Additioanlly, the CallbackAdapter class implements callback functionality for the ZmqReceiver and ZmqSubscriber class, since ZeroMQ does not have a native callback functionality. It does this by managing a thread which calls receive in a loop, calling the given function when data is returned.

Basic example of the sender/receiver pattern:

// Sender side
std::shared_ptr<dunedaq::ipm::Sender> sender=dunedaq::ipm::makeIPMSender("ZmqSender");
sender->connect_for_sends({ {"connection_string", "tcp://127.0.0.1:12345"} });
void* message= ... ;
// Last arg is send timeout
sender->send(message, message_size, std::chrono::milliseconds(10));

// Receiver side
std::shared_ptr<dunedaq::ipm::Receiver> receiver=dunedaq::ipm::makeIPMReceiver("ZmqReceiver");
receiver->connect_for_receives({ {"connection_string", "tcp://127.0.0.1:12345"} });
// Arg is receive timeout
Receiver::Response response=receiver->receive(std::chrono::milliseconds(10));
// ... do something with response.data or response.metadata

Basic example of the publisher/subscriber pattern:

// Publisher side
std::shared_ptr<dunedaq::ipm::Sender> publisher=dunedaq::ipm::makeIPMSender("ZmqPublisher");
publisher->connect_for_sends({ {"connection_string", "tcp://127.0.0.1:12345"} });
void* message= ... ;
// Third arg is send timeout; last arg is topic for subscribers to subscribe to
publisher->send(message, message_size, std::chrono::milliseconds(10), "topic");

// Subscriber side
std::shared_ptr<dunedaq::ipm::Subscriber> subscriber=dunedaq::ipm::makeIPMReceiver("ZmqSubscriber");
subscriber->connect_for_receives({ {"connection_string", "tcp://127.0.0.1:12345"} });
subscriber->subscribe("topic");
// Arg is receive timeout
Receiver::Response response=subscriber->receive(std::chrono::milliseconds(10));
// ... do something with response.data or response.metadata

More complete examples can be found in the test/plugins directory.

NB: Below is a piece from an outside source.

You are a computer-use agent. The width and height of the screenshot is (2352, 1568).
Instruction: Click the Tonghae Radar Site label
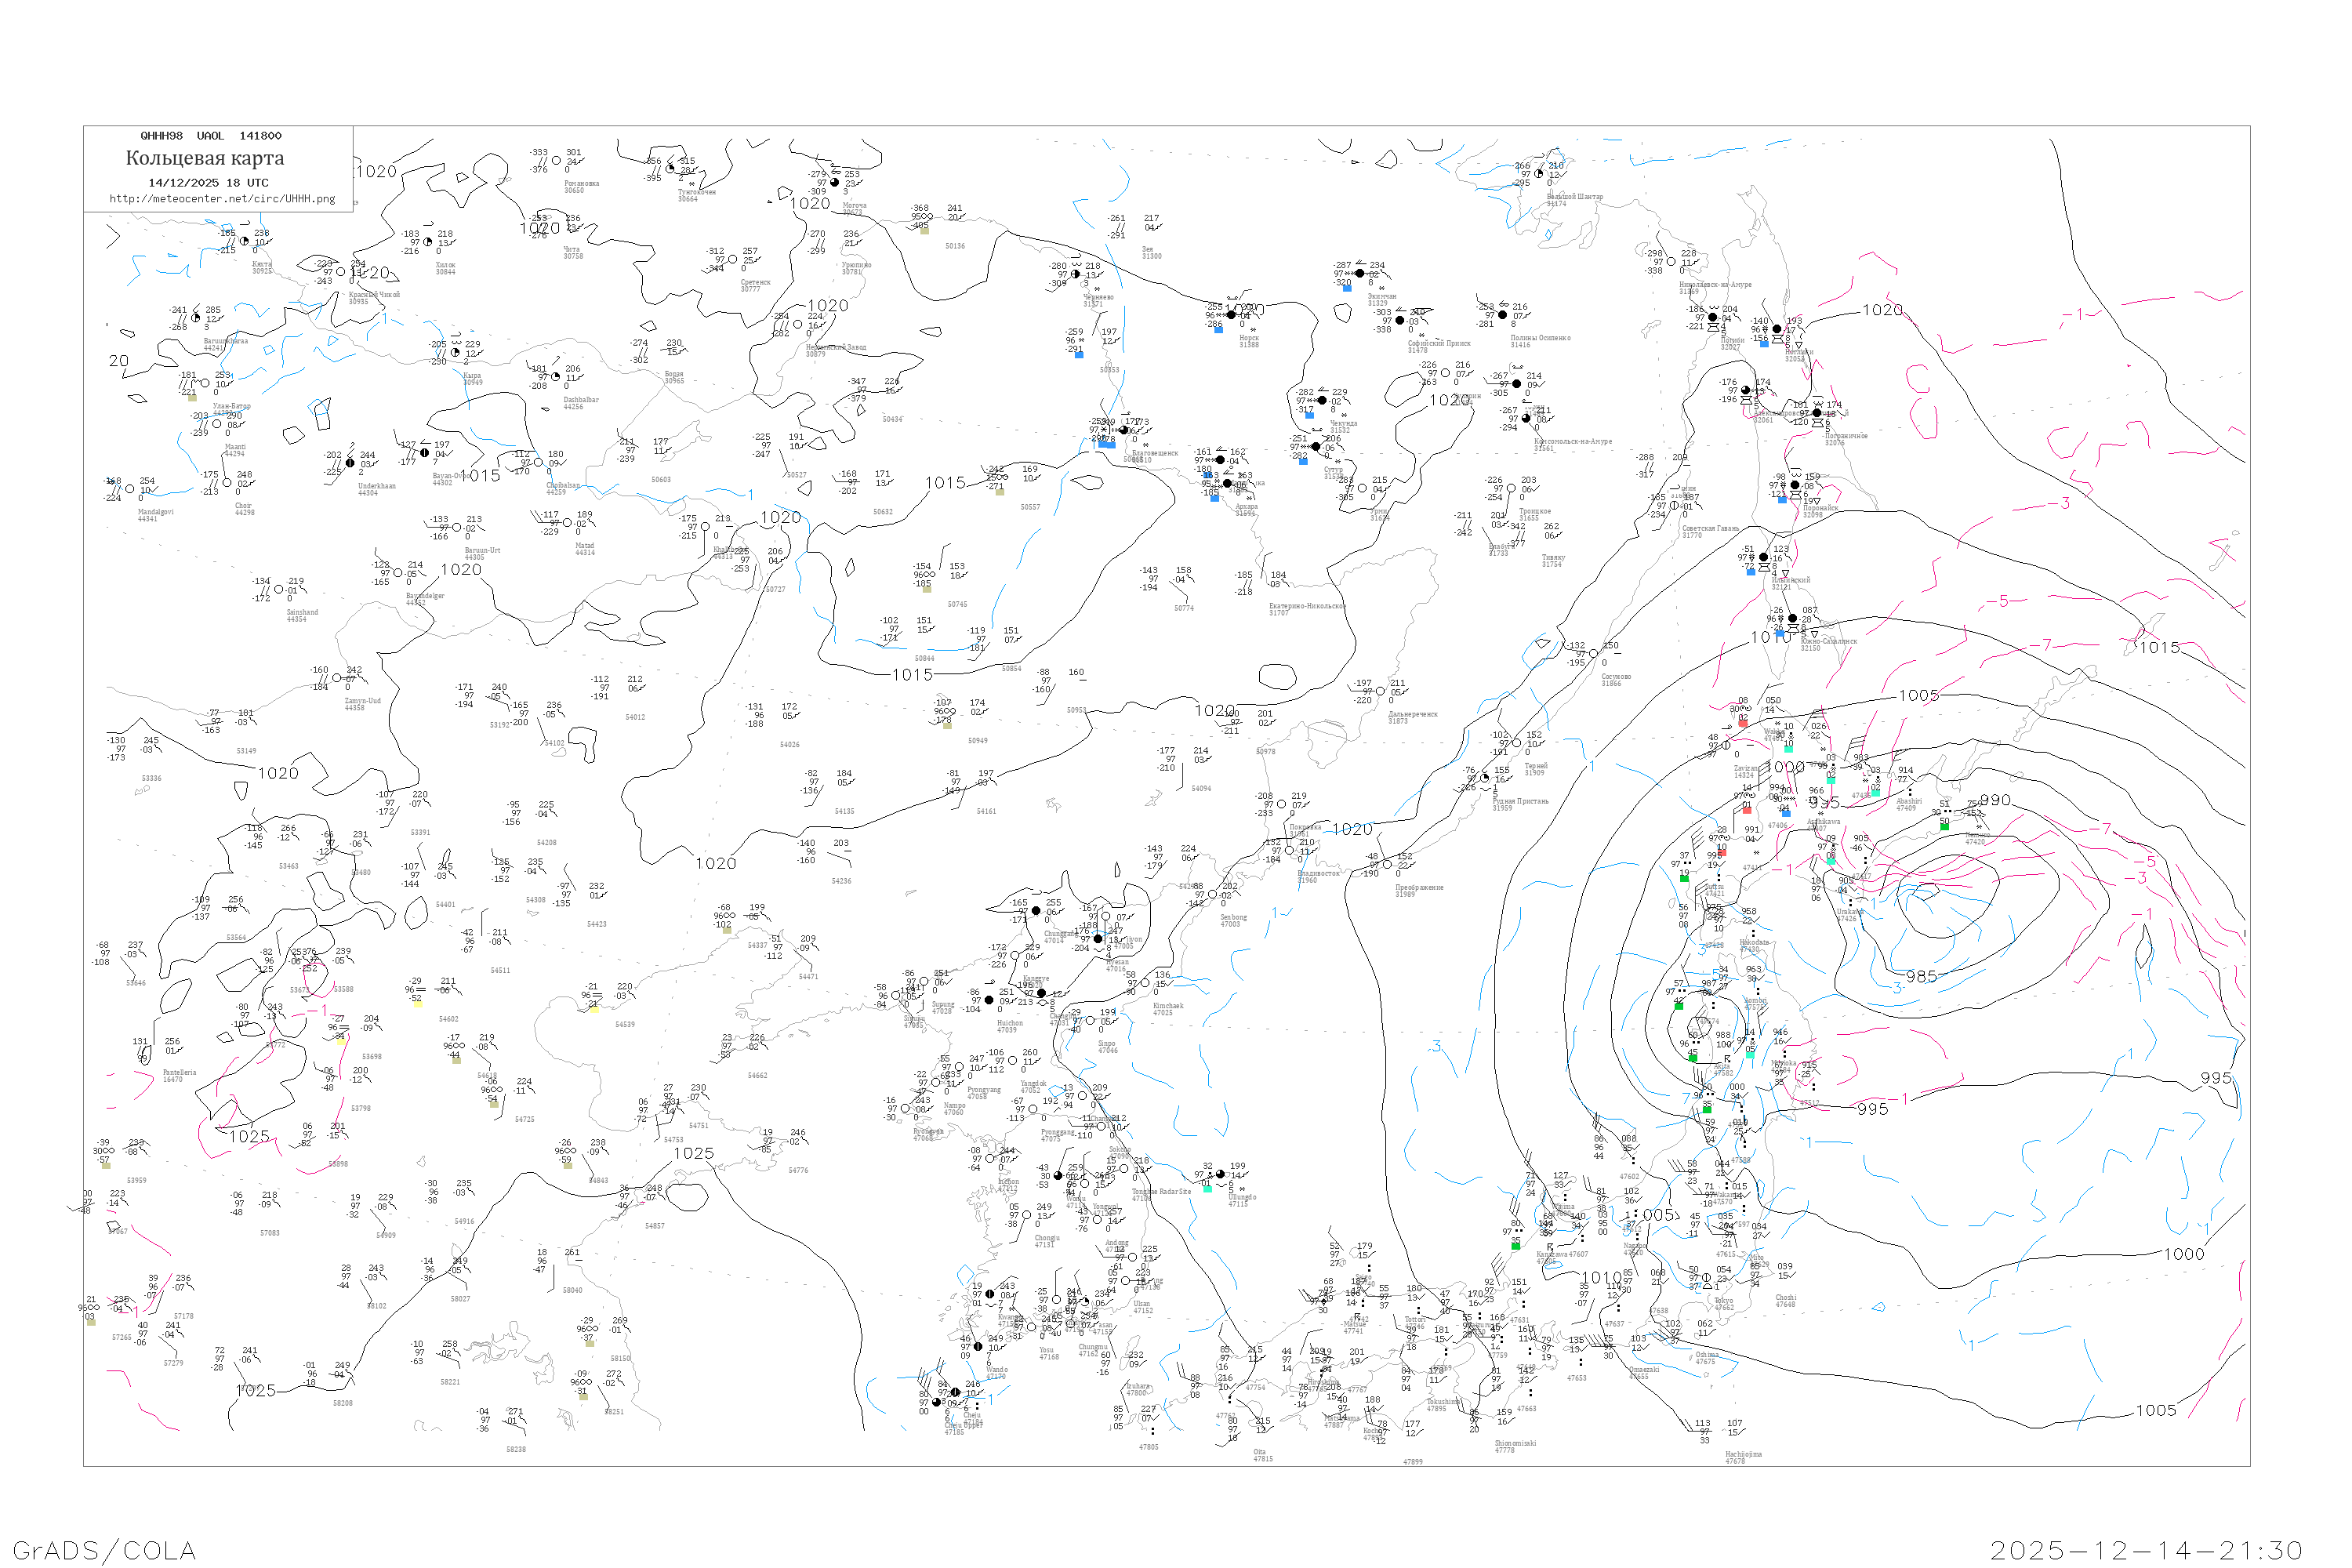pyautogui.click(x=1161, y=1192)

There is an asymmetry between send and receive, where send takes a void* and receive returns a std::vector<char>. This is a result of the fact that IPM does not own the memory being passed to send, but it does have to transfer the memory returned from receive.

API Diagram

Class Diagrams

ZeroMQ Configuration Variables

Currently, ZmqContext.hpp has two environment variables used to configure ZeroMQ within each application:

  • IPM_ZMQ_IO_THREADS: Sets the number of threads in the ZeroMQ context. ipm does not specify a default, the ZeroMQ default is 1.
  • IPM_ZMQ_MAX_SOCKETS: Set the maximum number of sockets allowed on the context. ipm uses a minimum value of 16636.